Stored items:
"""
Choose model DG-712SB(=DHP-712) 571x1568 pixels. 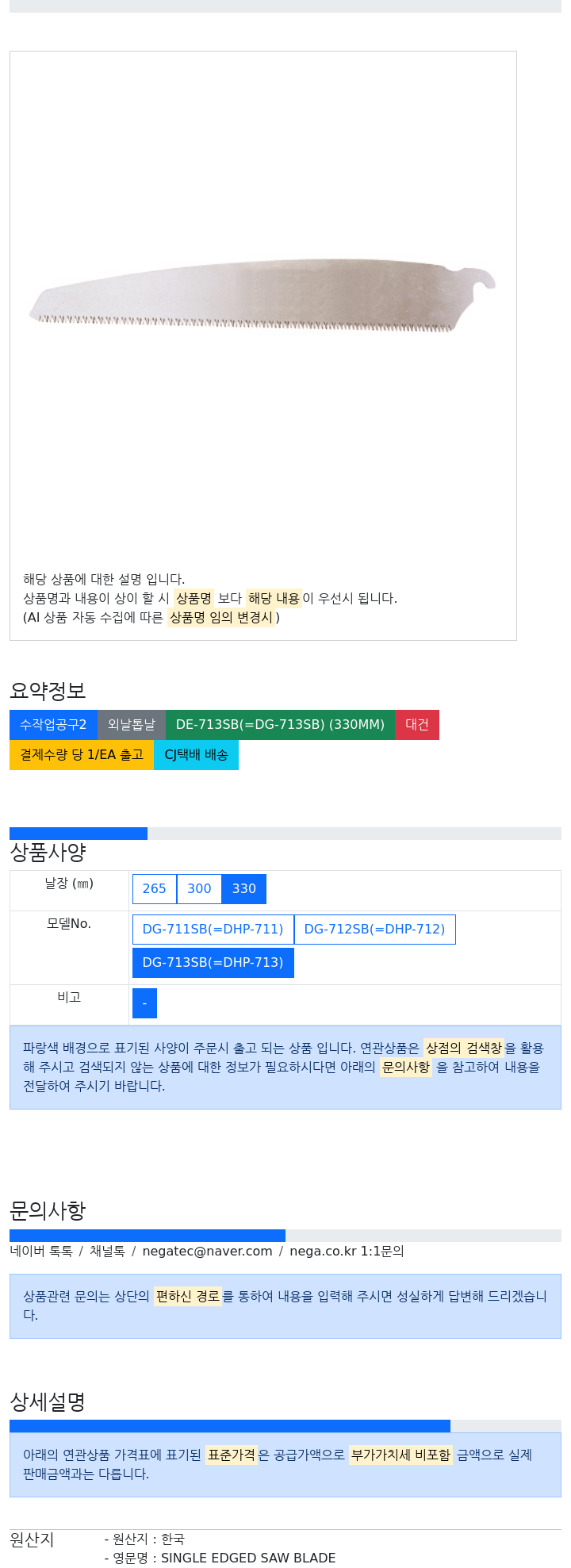tap(374, 930)
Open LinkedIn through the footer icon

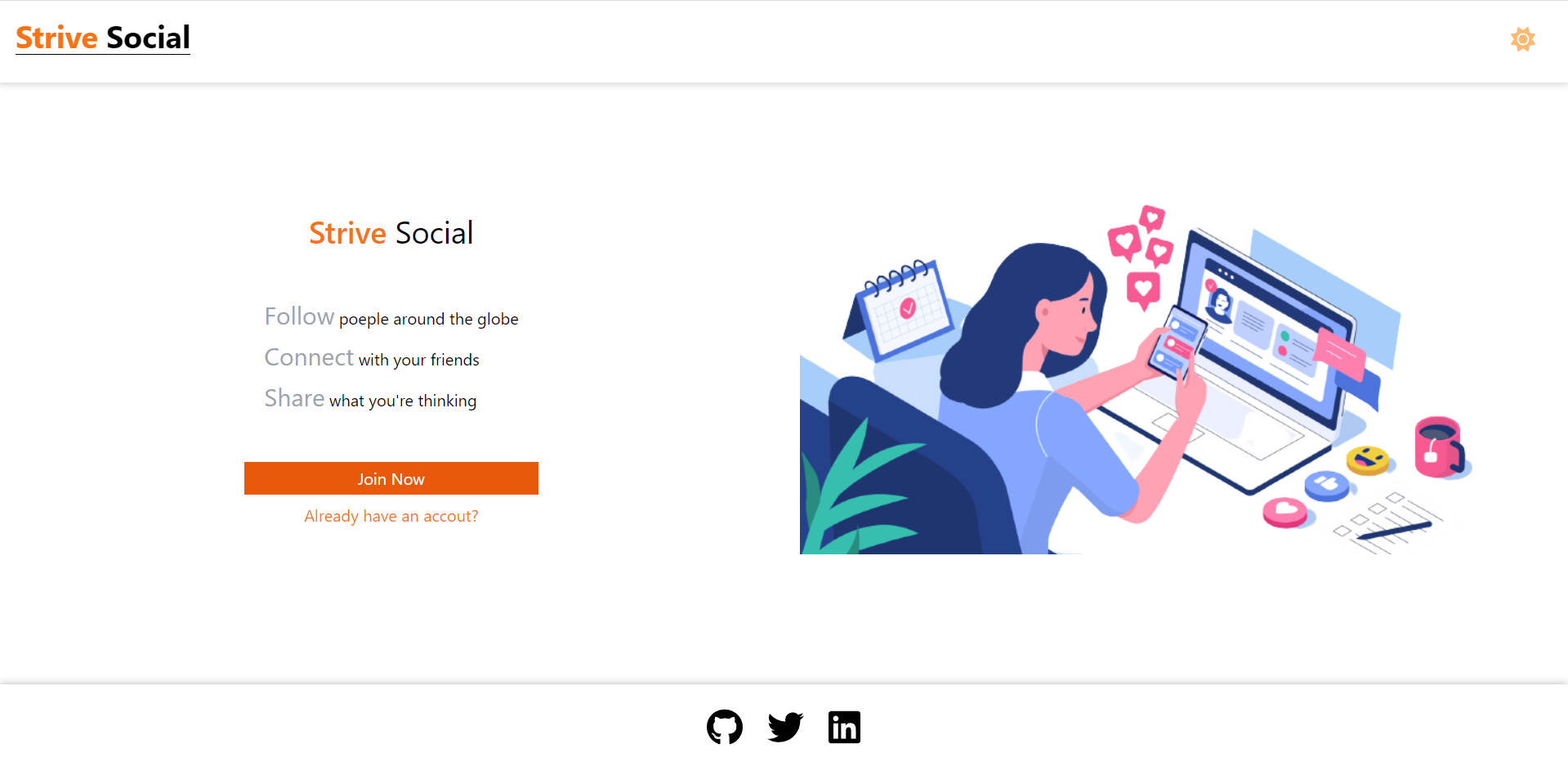(844, 726)
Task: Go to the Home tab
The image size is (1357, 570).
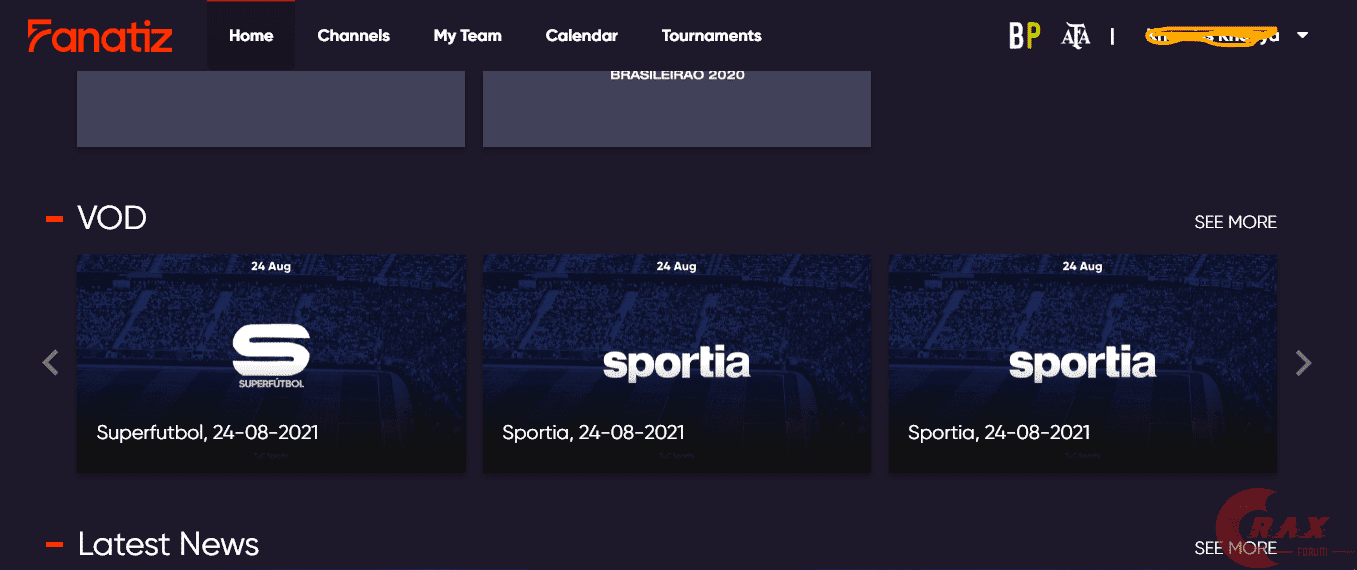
"""
- **Exercise details**:
Find the line that contains "Open LinkedIn through the footer icon", then write out that line and each one after it, exactly and with nothing else, through the end of the entries above, without the pictures.

- **Problem solution**:
Open LinkedIn through the footer icon

(844, 726)
Task: Go to the Home tab
The image size is (1357, 570).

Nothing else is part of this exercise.